As part of this initiative, the city is committing to installing speed humps, redesigning intersections, and updating traffic signal guidelines throughout all neighborhoods to enhance street safety.
“We are looking to having safer streets all across Boston. Not just here around one park as beautiful and as treasured a space as it is but every single neighborhood. We want to make sure our streets are safer for drivers, for cyclists, for pedestrians, and everyone who needs to get around,” said Wu.
“Our streets should be a source of connection, not a threat to our safety, and we want to make sure that we’re not rationing that safety in limited areas across the city following when major incidents and injuries happen, but we want to be proactive, preventive and really work with communities at a much broader scale and much more accelerated pace to make this happen.”
In terms of speed humps – the initiative will lead to the construction of 10 speed hump zones per year. These speed humps can be driven over safely at 20-25 MPH. It should be noted that, per the city’s website, major arteries and roads that carry an MBTA bus route will not be included in this portion of the initiative.
Residents can visit https://www.boston.gov/making-neighborhood-streets-safer to view which streets are on the docket to receive speed humps over the next three years.
As for the intersections portion of the Safety Surge – this component will make it so the city designs 25-30 non-signalized intersections per year.
Regarding intersections, Boston’s Chief of Streets, Jascha Franklin-Hodge, said, “Each year, we will design safer intersections using street safety tools that will allow for better sightlines, slower speeds, clear crossings, and defined spaces for all.”
These safety tools include things like curb extensions, pedestrian warning signs, and much more which can be found at https://www.boston.gov/departments/transportation/street-safety-toolkit.

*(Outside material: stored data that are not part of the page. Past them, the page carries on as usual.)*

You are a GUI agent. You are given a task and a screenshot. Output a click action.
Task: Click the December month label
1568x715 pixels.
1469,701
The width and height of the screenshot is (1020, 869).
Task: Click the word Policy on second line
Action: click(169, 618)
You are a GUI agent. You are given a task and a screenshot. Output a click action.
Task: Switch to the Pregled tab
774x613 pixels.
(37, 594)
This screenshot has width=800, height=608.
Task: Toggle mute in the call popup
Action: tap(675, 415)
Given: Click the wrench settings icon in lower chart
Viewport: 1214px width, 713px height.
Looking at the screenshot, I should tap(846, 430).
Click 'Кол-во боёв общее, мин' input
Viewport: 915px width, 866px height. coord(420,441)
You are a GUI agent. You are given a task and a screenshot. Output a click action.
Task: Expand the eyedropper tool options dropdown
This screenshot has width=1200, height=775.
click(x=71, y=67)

Finally, the signals aspect of the initiative includes updates to the city’s Traffic Signals Operations Design Policy.
These updates include an increase in the use of pedestrian head starts – meaning pedestrians will get the walk sign before drivers can proceed, an increase in no turn on red areas, and an increase in the use of “auto recall,” which gives pedestrians the walk sign automatically without hitting a button.
The city plans to update at least 50 intersections a year with these new updates to the Traffic Signals Operations Design Policy.
The city is also doing major corridor projects in areas the city’s website says have a “history of excessive speeds and crashes that have resulted in death and injury.” These areas include Blue Hill Avenue, Centre Street in West Roxbury, Cummins Highway in Mattapan, and Tremont Street in the South End.
“The streets we build must reflect our belief that everyone, regardless of their age or ability, should have the freedom to travel safely and without fear,” said Franklin-Hodge.
“The City of Boston is putting that idea into action in asphalt, in concrete, in paint, in flex posts, and signs and signals as we work toward a future where no family ever has to experience tragedy or trauma on our streets.”
In terms of how the city is balancing safety and traffic – considering Boston’s traffic was ranked the fourth worst in the entire world in 2022 by INRIX – a transportation analytics company – Wu said, “Traffic is one of Boston’s biggest concerns.”
“We’re building housing; we’re investing in our schools; we’re adding new jobs people have to be able to get around to where they need to go. As our city grows, it won’t work if the only way you can get around is driving a car,” she continued.
Wu alluded to the idea that the changes made through the new Safety Surge would make other forms of transportation more viable before saying there is also a need to continue pressuring the MBTA.
“It can’t be an either-or conversation about whether people can reliably get to work or whether they can be protected and safe as they’re walking around their communities. We need to do both; we know we can,” said Wu.
For more information on the Safety Surge and all its components, you can visit https://www.boston.gov/transportation/safety-surge.
“I want to thank all of our residents across each and every neighborhood for your advocacy and looking forward to continuing that with the specific changes that we’ll be making in the weeks to come,” said Wu.